## Collected data entries
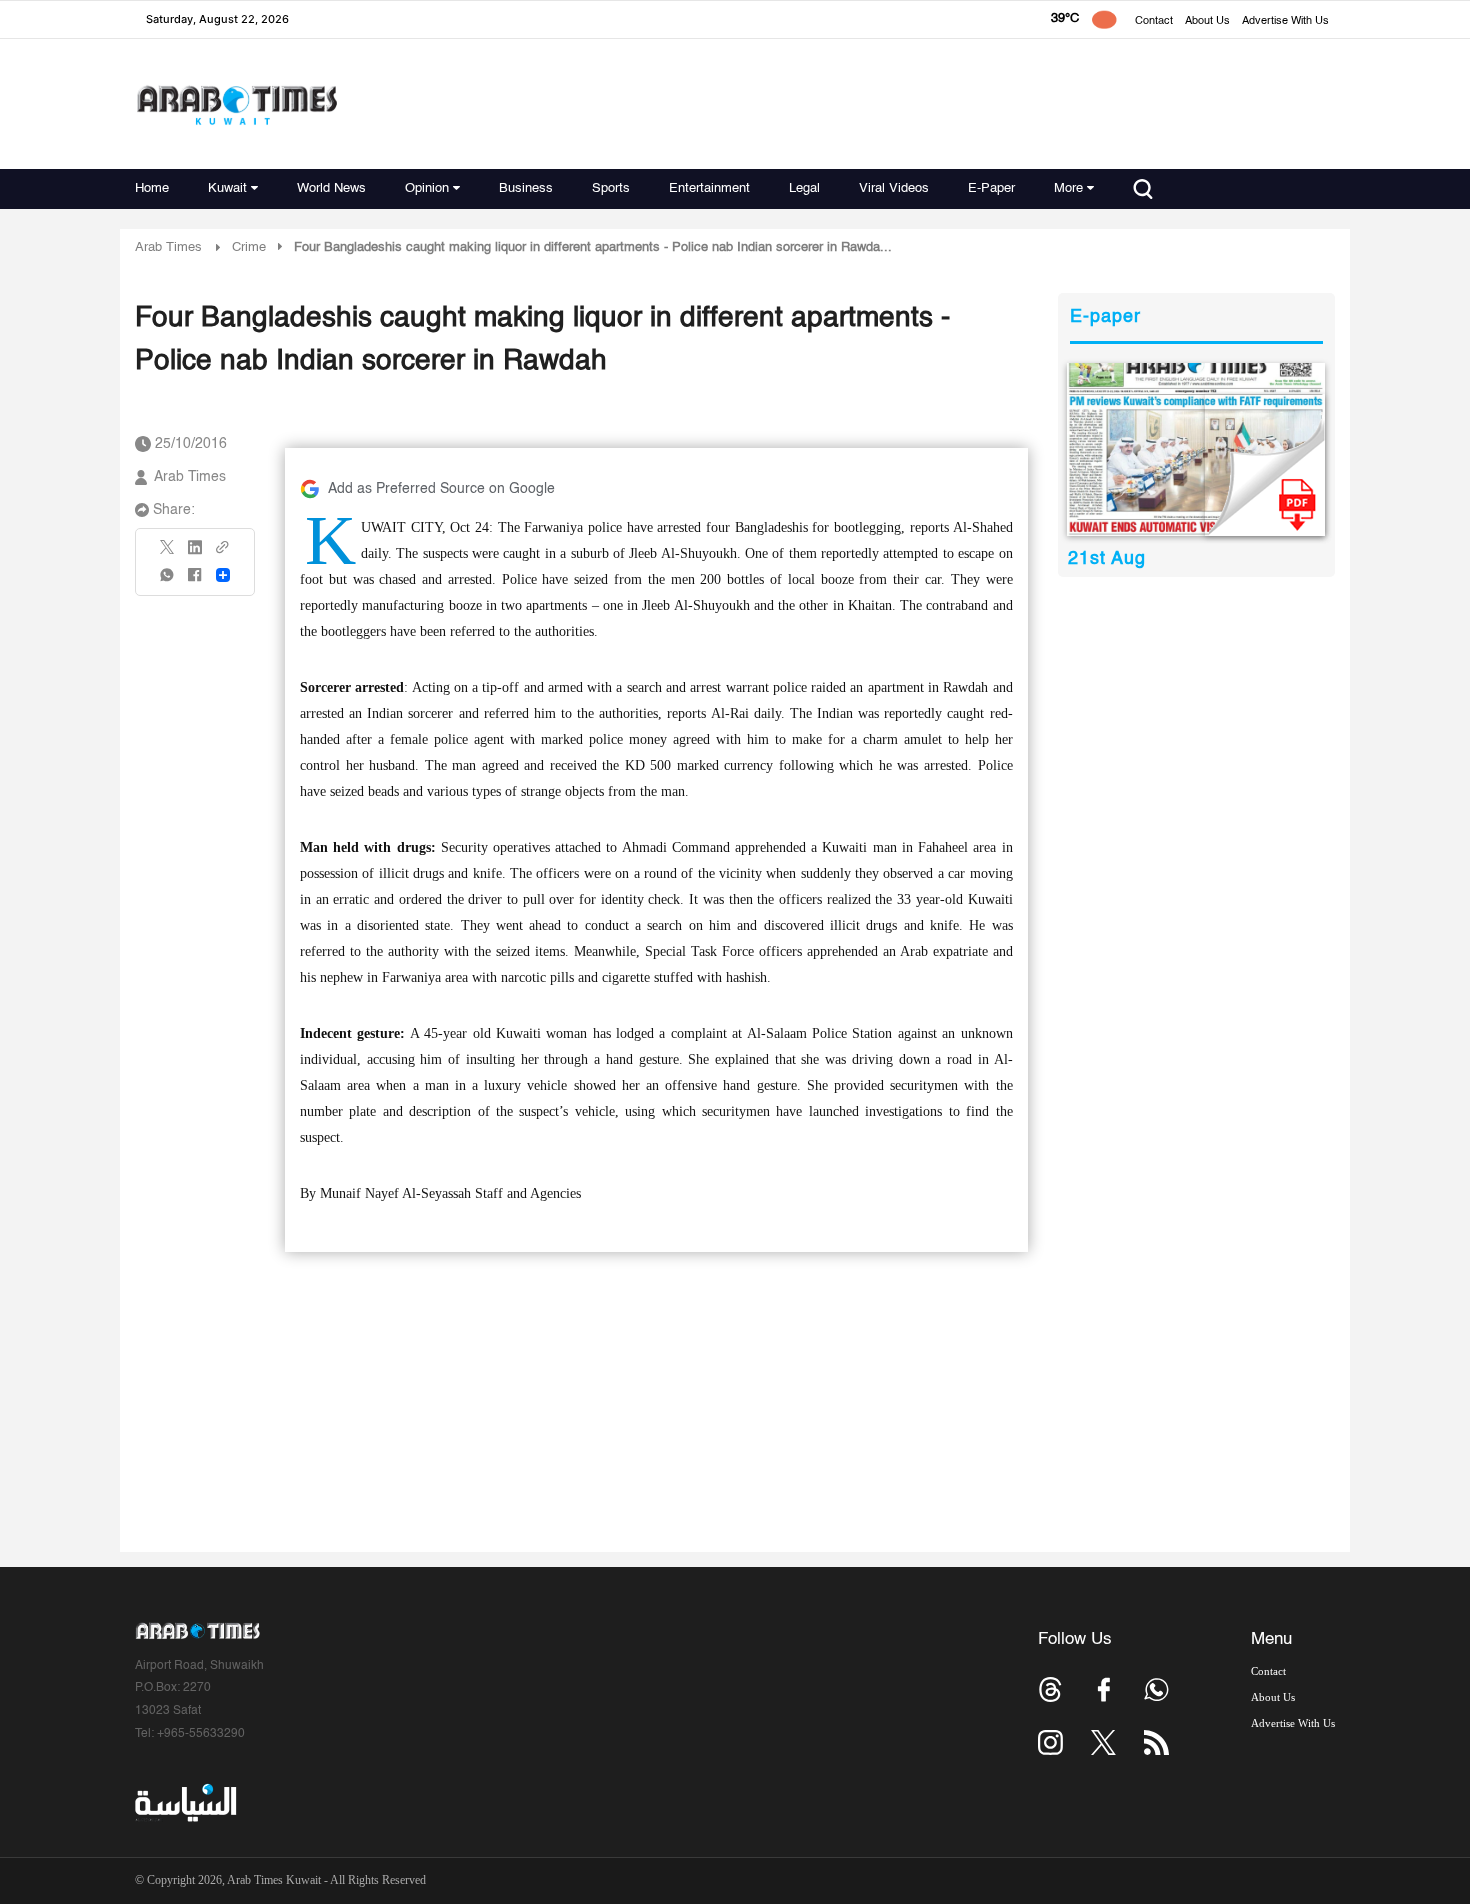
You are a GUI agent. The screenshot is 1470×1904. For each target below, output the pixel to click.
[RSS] (1156, 1742)
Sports (611, 188)
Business (526, 188)
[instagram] (1050, 1742)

## WHAT YOU SHOULD DO
Reproduce all entries without any change, and omit the pictures.

## WRITTEN ANSWER
You are a GUI agent. The screenshot is 1470×1904. For each target below, output the pixel to click.
[RSS] (1156, 1742)
Sports (611, 188)
Business (526, 188)
[instagram] (1050, 1742)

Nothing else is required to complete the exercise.